▸ Description of the task: Rewrite the records from the line containing "Screen dimensions: 724x1568" through the line containing "Click the purple" as a JSON list of strings, one string per line, leaving out any blank lines.

▸ Recorded information:
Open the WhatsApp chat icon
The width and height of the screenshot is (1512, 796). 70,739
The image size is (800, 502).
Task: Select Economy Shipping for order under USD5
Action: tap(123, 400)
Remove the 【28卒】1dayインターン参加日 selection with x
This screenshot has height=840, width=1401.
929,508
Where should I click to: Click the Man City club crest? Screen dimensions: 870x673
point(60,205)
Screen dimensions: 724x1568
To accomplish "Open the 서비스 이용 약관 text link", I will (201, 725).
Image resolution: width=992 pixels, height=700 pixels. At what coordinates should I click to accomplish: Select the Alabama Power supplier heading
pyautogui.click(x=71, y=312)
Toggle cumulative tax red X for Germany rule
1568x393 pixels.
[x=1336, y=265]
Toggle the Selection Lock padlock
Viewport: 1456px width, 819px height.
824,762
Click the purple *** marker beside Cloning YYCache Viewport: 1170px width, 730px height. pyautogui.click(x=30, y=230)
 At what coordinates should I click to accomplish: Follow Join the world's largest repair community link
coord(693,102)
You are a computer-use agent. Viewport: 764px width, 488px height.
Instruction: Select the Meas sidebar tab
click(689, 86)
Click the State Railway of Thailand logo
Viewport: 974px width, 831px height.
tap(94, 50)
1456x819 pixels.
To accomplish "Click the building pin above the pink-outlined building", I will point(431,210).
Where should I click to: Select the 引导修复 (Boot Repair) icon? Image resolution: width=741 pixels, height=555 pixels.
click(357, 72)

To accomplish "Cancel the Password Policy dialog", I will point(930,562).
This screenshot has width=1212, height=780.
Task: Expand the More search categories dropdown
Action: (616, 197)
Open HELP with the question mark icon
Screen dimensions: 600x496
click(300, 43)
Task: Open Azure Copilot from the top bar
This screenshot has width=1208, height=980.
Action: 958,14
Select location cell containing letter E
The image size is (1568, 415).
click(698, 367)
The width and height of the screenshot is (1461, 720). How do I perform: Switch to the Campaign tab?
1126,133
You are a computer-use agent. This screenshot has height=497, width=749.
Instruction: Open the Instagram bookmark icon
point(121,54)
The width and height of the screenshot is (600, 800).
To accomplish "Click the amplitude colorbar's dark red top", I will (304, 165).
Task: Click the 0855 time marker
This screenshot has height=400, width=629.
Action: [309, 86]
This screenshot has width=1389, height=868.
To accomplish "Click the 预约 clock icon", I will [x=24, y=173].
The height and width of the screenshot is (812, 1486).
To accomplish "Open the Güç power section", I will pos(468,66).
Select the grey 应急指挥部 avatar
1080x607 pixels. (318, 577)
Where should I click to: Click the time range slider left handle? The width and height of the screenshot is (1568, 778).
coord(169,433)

▸ Response:
[
  "Screen dimensions: 724x1568",
  "To accomplish \"Open the 서비스 이용 약관 text link\", I will (201, 725).",
  "Image resolution: width=992 pixels, height=700 pixels. At what coordinates should I click to accomplish: Select the Alabama Power supplier heading",
  "pyautogui.click(x=71, y=312)",
  "Toggle cumulative tax red X for Germany rule",
  "1568x393 pixels.",
  "[x=1336, y=265]",
  "Toggle the Selection Lock padlock",
  "Viewport: 1456px width, 819px height.",
  "824,762",
  "Click the purple *** marker beside Cloning YYCache Viewport: 1170px width, 730px height. pyautogui.click(x=30, y=230)"
]